As a country reliant on export dollars to maintain our great way of life, transporting goods on trucks, via roads, is the lifeblood that keeps the New Zealand economy moving.

Our roads are like the arteries in a human body. Arteries pump blood around your body to keep you alive, and most people are conscious of keeping those vital arteries healthy. If we want to keep our economy healthy and alive, roads must be treated as essential to that.

Road quality must be improved and maintained to a level that ensures goods can be moved in the most cost-effective way. That means, safely and without delay. This is getting increasingly important as the world wants more of our primary products, and the Government pushes for a much higher investment in forestry.

Regional roading infrastructure is critical to transporting our primary products from the farm or orchard gate to processing and markets, and the logs out of the forest to the port. While these movements can be a combination of road and rail, road will always be integral and its investment dollars should not be moved wholesale to rail.

Yet the Government is deferring significant road building and improvement and focusing on things like slowing speeds to allegedly make roads safer. Earlier this month Associate Transport Minister Julie Anne Genter said speed limits on “the most dangerous roads” could drop to 80km per hour, as part of its road safety plans. This has some worrying implications for productivity and meeting market demands for goods.

Setting speed limits needs to be about more than safety. Mobility and the environment need to be balancing priorities in any decision making. And the environment is something we would expect this Government to focus on.

Slowing down heavy vehicles may in fact, increase their impact on the environment, with a rise in emissions at decreasing speeds. Without getting technical, this is to do with fuel and engine performance at various speeds, with that being different for trucks than for cars.

We want policy that solves problems. To do that, all factors need to be considered. At the moment it feels like the road safety focus is on the trimmings of median and side barriers, rumble strips and shoulder widening. A $1.4 billion spend over three years sounds like a lot for that. This policy was announced six months ago and despite the fact we are almost 20 percent through the period, we know precious little about the critical roads where it is to be spent. It sounds like another announcement without any detail or policy behind it.

If it is at the expense of quality road surfaces, and road building projects that could reduce travel times and congestion, as well as making roads safe, then we question that.

And if slowing down the traffic is because there isn’t money to spend on making the road surface safe and to avoid road building projects that could reduce travel times and congestion, then we question that as well. Under the Land Transport Rule: Setting of Speed Limits 2017, the Road Transport Forum, among others, is to be consulted on proposed speed limits and I look forward to that consultation.

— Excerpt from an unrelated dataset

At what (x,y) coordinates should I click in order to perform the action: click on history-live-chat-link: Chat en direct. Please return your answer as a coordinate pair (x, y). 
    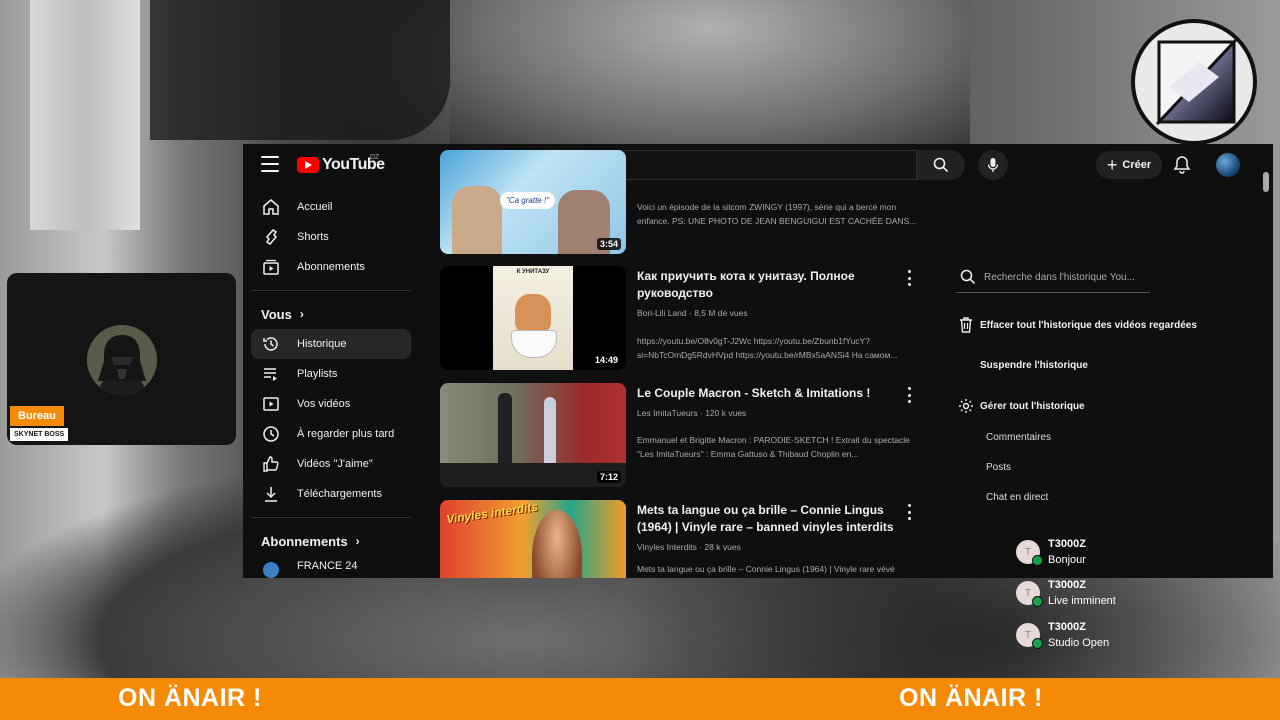
    Looking at the image, I should click on (1017, 498).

Ms Genter refers to the “most dangerous roads” being the target for speed reductions. We need to know what determines “most dangerous”. If it is roads without median barriers, then that’s most of the South Island. If it’s hundreds or thousands of kilometres, then that will severely impact the productivity of New Zealand and our ability to export goods at prices markets will pay.

Each additional cost to transporting goods costs every New Zealander.